Our sin was to do what sovereign states do the world over: sign into law a bill intended to benefit all of SA’s people, not just a “certain class of people” who have enjoyed living off the fat of the land for centuries while shutting others out.
It was at the behest of this “certain class of people,” who are now in the wild imagination of the madman and his ilk ill-treated, that the African in this part of the world was robbed of their land and birthright for centuries.
The Expropriation Act of 2025 that President Cyril Ramaphosa enacted just the other week is a valiant if partly flawed piece of legislation aimed at helping right the wrongs that “a certain class of people” visited on the majority in SA.
It replaced an apartheid-era law that was used to further the aims of the “certain class of people” to help themselves to vast tracts of land in pursuit of the goals of the Native Land Act of 1913, which declared 87% of the land, prime land, out of bounds for more than 80% of the people of this land because they were black.
We applaud President Ramaphosa for standing up for his country and telling Trump off for his attempts to meddle in the affairs of a sovereign state.
If it takes such people as Trump withholding aid, isn’t it time to rethink strategy and, better still, capacitate ourselves to a level where it wouldn’t matter if such aid is cut?
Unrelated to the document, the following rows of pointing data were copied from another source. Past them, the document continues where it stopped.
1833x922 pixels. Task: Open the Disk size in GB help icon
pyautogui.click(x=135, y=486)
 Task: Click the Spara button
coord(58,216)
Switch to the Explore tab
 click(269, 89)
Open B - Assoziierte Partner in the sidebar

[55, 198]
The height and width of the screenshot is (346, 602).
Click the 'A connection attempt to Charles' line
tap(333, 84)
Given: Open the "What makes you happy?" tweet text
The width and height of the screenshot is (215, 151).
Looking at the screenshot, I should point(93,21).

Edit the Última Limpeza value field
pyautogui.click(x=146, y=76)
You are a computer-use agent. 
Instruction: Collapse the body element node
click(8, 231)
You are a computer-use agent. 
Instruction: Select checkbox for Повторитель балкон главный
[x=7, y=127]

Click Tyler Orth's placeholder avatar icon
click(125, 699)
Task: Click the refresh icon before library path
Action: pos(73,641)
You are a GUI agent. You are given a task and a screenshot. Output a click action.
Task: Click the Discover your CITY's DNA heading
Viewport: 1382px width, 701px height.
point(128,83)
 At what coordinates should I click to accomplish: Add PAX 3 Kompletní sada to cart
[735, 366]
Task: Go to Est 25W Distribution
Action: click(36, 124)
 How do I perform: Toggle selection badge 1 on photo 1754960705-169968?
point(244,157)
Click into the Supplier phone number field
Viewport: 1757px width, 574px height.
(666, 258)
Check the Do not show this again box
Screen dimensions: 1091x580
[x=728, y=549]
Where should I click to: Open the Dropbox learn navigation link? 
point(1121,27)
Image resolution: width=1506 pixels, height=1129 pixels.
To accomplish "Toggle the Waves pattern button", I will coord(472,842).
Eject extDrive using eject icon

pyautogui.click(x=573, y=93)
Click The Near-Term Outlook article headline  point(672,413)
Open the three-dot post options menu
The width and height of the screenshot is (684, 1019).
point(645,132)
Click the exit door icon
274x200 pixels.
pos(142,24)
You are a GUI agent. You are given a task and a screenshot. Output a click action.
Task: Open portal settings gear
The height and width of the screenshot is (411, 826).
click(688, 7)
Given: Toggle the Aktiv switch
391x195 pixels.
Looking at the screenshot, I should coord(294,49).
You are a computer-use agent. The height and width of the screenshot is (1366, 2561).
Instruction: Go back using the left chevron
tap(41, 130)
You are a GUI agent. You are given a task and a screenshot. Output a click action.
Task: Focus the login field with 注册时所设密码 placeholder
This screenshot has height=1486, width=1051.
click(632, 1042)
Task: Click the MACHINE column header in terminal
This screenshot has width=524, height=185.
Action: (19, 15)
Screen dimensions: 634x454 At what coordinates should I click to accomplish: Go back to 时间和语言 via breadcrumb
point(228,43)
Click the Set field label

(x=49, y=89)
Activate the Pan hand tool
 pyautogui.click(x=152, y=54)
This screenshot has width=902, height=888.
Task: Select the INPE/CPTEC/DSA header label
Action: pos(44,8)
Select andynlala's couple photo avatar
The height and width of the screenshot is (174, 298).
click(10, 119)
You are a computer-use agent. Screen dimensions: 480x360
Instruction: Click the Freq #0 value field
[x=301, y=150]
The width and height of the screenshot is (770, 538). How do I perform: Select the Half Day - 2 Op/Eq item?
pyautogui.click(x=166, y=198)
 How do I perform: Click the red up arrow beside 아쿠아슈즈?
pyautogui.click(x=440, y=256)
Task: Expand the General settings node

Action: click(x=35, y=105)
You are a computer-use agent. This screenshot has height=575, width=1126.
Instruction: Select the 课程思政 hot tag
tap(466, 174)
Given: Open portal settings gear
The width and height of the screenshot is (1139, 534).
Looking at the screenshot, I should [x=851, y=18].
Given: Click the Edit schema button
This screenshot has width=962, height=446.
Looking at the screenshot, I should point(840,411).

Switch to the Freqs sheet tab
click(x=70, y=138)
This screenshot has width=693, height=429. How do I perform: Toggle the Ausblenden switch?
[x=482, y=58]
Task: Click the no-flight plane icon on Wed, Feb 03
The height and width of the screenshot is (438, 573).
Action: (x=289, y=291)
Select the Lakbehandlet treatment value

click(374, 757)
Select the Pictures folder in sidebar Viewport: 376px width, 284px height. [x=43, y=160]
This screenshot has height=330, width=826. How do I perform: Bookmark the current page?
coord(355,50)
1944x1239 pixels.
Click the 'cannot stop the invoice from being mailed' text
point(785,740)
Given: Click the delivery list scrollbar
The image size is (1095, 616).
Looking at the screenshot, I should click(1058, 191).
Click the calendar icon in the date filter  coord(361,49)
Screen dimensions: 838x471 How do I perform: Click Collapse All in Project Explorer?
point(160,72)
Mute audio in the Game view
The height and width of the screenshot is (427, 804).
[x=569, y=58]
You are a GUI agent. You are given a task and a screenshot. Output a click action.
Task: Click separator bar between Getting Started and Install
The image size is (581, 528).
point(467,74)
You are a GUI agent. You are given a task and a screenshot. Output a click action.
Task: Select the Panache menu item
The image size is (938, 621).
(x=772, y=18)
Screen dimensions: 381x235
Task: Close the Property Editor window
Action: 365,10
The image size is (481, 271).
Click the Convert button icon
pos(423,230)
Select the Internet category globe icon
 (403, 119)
And what is the actual value of such aid if it comes with strings attached, threatening our very sovereignty?
What we need to do, and unashamedly so, is to build our state, aligning with those blocs that share our vision of a just world order.
Truly speaking, the US has hardly been a supporter of the struggle of the Africans on this part of the continent, or anywhere else for that matter.
It will do us nothing but a world of good to unhinge ourselves from the madness in the White House and its imperialist and, frankly, racist take on matters globally.
The madman will always lend a sympathetic ear to what the unpatriotic fellow South Africans will whisper to him.
We can’t bank on him. His grasp of geopolitics is at best juvenile and very dangerous.
We doubt he even has any idea where South Africa is on the map. For him, the S in BRICS, a real threat to US and Western hegemony, stands for Spain. Go figure.